Pode parecer estranho, tal foi o tom do debate da moção de censura com o primeiro-ministro, em que empresas familiares e honras pessoais foram atacadas e escrutinadas até ao tutano. A verdade é que, esta quinta-feira, em que os deputados voltaram a aprovar a desagregação das freguesias (depois do veto do Presidente da República) e a discutir projetos sobre os professores, foi notória, e mesmo elogiada, a falta de oposição política a que o Parlamento habitou o país.
Houve poucos insultos dirigidos a adversários políticos. Não se ouviram grandes alaridos ou apupos a intervenções. Os discursos, no geral, foram ouvidos com pouca atenção e discórdia. Apenas uma deputada do Chega mencionou o caso do primeiro-ministro e gerou alguns apartes, mas foi só uma nuvem passageira. Joana Mortágua (BE) e Pedro Pinto (Chega) trocaram algumas bocas sobre professores e interpelações à mesa, levando a um comentário de José Pedro Aguiar Branco sobre o uso recorrente do mecanismo e do pedido de distribuição de documentos. “Fico com ‘mixed feelings’ [sentimentos mistos, em inglês], porque parece que ninguém lê os documentos”, brincou o presidente da Assembleia da República.
Fora isso, a crise política que se abateu subitamente sobre o país parece ser já um dado adquirido. E, talvez por isso, para muitos nada mais há a fazer que encarar com bom humor a situação. “Há sempre algo de positivo numa crise política”, comenta-se num dos corredores do Parlamento, agradecendo-se o ambiente pouco tenso no plenário.
Outro deputado, sorrindo, diz que “é como se tivessem levantado um peso dos ombros de toda a gente”. Mais do que um representante fez questão de assinalar que o desfecho de quarta-feira já se esperava há duas semanas, pelo que a solução encontrada por Marcelo Rebelo de Sousa tenha, de alguma forma, trazido algum alívio à tensão criada pela controvérsia em torno do chefe de Governo.
Mesmo o habitual murmúrio dos corredores foi substituído, pelo menos por hoje, por conversas animadas a céu aberto, ora sobre os próximos confrontos na estrada, ora sobre o que mudará na agenda da Assembleia com a dissolução.

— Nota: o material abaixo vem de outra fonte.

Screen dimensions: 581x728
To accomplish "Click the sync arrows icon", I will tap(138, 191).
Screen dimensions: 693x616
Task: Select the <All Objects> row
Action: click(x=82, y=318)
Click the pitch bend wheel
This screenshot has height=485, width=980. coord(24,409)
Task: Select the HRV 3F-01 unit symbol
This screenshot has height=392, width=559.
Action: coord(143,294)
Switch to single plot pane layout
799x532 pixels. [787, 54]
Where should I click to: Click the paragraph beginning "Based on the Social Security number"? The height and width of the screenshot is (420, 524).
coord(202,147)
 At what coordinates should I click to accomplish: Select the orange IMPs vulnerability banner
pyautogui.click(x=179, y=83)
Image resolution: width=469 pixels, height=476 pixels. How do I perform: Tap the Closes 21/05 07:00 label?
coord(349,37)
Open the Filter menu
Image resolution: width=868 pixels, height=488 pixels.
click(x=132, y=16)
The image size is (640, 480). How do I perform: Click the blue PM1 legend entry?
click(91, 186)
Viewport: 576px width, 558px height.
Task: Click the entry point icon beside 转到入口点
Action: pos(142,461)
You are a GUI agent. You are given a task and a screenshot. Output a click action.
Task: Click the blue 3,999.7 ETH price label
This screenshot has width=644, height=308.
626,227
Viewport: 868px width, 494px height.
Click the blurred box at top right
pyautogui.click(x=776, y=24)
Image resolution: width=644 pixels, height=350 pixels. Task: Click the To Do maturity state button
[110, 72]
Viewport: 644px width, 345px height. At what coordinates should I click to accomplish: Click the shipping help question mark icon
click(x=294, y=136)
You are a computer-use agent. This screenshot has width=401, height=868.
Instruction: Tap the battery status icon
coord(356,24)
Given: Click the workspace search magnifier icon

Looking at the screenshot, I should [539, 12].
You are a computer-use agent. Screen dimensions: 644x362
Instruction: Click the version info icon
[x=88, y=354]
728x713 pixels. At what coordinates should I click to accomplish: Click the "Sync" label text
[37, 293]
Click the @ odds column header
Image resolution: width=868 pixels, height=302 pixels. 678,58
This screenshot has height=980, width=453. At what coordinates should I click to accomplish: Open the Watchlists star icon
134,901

Uma das preocupações levantadas ao longo do dia, além da data definitiva da moção de confiança, foi com as próximas sessões solenes, em particular com a celebração do 25 de Abril. Este ano são comemorados os 50 anos das eleições para a Assembleia Constituinte, mas sem um Parlamento em funções, parece improvável que a sessão anual aconteça - alguns deputados recordaram que a última vez que aconteceu foi em 2011, depois do chumbo do PEC IV e da queda do Governo de José Sócrates, em que Cavaco Silva realizou uma cerimónia mais pequena no Palácio de Belém com os antecessores ainda vivos (Mário Soares, Jorge Sampaio e Ramalho Eanes).
Da agenda também deve cair a sessão convocada por Aguiar Branco com as principais autoridades da Justiça, incluindo com a ministra Rita Alarcão Júdice, que estava marcada para o dia 11 de março e que tinha como objetivo dar os primeiros passos de uma reforma no setor.
Essa reforma, se algum dia acontecer, e tal como tantos outros momentos da agenda do Parlamento, terá também de esperar até que haja novos representantes eleitos.